## WORK ITEM
From the line with "Open the Print" to the line with "Click the R.O.S", retype every line exactly, including those two, and leave out the rest of the data below.

## DATA LISTING
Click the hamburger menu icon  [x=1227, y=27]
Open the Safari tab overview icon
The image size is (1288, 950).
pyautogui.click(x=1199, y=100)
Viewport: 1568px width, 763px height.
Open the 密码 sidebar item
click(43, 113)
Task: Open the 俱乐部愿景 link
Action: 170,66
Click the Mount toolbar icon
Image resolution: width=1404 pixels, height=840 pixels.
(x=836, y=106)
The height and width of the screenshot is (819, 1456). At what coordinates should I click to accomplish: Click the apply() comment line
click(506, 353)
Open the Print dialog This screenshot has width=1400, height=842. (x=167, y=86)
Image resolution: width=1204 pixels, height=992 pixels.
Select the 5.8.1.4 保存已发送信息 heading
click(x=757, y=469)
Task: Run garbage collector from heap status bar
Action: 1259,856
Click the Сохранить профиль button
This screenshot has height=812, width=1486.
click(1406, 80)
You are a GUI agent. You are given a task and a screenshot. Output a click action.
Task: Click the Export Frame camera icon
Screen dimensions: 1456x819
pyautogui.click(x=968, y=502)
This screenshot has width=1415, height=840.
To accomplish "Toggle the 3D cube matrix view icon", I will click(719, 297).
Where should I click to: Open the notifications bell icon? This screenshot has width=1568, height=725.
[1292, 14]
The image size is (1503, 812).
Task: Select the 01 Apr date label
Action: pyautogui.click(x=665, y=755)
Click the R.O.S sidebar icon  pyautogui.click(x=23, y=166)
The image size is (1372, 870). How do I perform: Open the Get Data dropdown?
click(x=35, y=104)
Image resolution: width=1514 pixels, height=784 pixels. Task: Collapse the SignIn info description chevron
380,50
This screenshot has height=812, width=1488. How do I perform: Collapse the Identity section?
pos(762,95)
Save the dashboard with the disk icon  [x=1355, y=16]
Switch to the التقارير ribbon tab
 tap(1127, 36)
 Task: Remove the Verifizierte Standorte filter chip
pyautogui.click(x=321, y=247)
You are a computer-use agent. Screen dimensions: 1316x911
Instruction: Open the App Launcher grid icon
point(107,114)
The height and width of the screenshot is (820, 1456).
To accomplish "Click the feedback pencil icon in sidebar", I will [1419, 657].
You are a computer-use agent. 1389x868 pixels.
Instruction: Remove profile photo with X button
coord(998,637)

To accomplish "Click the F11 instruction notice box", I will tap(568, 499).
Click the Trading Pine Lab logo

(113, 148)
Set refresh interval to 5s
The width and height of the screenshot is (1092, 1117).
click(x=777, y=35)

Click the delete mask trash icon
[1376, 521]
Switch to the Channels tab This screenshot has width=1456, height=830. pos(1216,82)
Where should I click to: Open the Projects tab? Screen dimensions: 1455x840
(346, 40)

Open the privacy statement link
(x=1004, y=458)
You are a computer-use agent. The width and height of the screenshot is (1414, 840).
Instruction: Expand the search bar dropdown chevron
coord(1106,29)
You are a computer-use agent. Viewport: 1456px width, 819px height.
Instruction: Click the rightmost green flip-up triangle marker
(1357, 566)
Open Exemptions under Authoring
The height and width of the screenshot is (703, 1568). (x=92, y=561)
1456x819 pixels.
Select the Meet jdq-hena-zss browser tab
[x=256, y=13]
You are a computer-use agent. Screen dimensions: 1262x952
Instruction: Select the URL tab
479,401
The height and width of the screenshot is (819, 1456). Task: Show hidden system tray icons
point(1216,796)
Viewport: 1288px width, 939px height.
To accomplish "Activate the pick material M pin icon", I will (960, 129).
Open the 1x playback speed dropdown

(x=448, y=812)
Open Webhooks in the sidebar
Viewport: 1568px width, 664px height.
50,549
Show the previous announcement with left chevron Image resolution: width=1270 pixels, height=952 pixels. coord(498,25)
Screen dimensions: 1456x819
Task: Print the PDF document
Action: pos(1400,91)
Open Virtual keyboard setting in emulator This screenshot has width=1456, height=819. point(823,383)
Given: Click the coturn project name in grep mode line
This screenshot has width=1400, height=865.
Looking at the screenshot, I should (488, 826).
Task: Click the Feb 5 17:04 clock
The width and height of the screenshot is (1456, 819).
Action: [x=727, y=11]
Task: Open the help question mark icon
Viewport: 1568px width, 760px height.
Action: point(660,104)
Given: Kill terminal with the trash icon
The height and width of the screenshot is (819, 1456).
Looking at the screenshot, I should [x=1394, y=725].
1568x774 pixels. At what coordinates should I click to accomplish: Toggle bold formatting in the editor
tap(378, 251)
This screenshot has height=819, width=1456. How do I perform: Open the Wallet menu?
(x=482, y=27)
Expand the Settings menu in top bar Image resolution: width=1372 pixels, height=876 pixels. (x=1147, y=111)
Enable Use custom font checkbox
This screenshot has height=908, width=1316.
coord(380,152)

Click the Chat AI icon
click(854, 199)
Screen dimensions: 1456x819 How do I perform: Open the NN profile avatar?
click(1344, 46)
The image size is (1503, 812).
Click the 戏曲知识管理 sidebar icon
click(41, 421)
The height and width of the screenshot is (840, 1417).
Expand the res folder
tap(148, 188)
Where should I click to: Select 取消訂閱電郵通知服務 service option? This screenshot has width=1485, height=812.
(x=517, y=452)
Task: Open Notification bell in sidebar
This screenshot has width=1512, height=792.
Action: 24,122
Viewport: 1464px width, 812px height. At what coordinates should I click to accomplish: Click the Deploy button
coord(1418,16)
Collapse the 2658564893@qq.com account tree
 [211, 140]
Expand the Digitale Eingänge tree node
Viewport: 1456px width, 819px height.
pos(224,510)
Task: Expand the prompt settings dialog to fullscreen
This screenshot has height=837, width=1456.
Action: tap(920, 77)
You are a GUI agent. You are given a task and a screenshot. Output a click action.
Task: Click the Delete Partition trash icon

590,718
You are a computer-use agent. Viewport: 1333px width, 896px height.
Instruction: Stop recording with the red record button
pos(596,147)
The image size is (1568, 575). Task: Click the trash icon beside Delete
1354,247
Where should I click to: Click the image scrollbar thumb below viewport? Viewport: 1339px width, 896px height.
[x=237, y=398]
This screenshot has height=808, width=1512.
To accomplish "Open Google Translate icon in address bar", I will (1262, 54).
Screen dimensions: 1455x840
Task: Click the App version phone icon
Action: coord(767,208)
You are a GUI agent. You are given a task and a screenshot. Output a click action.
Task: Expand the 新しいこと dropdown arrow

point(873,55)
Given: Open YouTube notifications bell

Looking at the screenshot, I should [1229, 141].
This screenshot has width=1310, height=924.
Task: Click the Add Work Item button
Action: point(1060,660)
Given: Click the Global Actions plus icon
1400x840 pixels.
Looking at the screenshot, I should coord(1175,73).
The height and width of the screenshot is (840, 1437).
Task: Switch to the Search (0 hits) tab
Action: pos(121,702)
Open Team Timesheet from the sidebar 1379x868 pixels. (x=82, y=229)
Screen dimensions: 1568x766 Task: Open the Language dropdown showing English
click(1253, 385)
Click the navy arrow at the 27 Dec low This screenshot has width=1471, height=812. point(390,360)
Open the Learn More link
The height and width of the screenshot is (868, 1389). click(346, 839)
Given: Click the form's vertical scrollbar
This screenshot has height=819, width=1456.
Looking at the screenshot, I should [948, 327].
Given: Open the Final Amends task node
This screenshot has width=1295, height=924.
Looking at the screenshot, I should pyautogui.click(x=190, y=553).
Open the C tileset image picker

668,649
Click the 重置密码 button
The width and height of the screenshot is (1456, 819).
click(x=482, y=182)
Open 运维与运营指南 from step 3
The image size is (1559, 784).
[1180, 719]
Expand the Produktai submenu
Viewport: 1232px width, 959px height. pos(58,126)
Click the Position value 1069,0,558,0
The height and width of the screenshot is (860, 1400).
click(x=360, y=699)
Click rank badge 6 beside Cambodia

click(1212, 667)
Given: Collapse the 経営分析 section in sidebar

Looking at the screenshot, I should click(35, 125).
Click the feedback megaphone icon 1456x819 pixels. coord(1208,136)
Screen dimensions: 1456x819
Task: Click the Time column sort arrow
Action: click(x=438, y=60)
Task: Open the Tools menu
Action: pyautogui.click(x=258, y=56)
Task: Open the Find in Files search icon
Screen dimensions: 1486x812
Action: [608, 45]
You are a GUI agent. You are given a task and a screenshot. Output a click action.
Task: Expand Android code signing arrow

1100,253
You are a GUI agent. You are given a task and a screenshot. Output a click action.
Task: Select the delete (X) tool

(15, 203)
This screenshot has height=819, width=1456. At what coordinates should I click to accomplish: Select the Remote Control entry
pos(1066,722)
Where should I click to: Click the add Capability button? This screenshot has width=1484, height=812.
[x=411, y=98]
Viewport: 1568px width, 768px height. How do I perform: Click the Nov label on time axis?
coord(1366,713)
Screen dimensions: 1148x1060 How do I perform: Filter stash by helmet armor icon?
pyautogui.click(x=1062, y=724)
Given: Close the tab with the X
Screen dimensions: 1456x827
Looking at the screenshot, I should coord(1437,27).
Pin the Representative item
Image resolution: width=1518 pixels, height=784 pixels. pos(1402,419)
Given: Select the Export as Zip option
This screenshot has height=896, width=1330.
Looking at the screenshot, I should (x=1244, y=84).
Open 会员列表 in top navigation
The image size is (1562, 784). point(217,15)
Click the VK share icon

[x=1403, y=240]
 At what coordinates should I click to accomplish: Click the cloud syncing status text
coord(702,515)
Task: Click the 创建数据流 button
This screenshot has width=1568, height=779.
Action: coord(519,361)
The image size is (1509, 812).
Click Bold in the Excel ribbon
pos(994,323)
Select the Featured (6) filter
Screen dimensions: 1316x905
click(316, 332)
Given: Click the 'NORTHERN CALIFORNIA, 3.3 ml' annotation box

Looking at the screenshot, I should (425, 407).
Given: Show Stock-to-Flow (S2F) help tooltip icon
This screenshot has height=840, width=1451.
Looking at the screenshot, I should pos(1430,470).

## TASK RESULT
Open the Print dialog This screenshot has width=1400, height=842. (x=167, y=86)
Image resolution: width=1204 pixels, height=992 pixels.
Select the 5.8.1.4 保存已发送信息 heading
click(x=757, y=469)
Task: Run garbage collector from heap status bar
Action: 1259,856
Click the Сохранить профиль button
This screenshot has height=812, width=1486.
click(1406, 80)
You are a GUI agent. You are given a task and a screenshot. Output a click action.
Task: Click the Export Frame camera icon
Screen dimensions: 1456x819
pyautogui.click(x=968, y=502)
This screenshot has width=1415, height=840.
To accomplish "Toggle the 3D cube matrix view icon", I will click(719, 297).
Where should I click to: Open the notifications bell icon? This screenshot has width=1568, height=725.
[1292, 14]
The image size is (1503, 812).
Task: Select the 01 Apr date label
Action: pyautogui.click(x=665, y=755)
Click the R.O.S sidebar icon  pyautogui.click(x=23, y=166)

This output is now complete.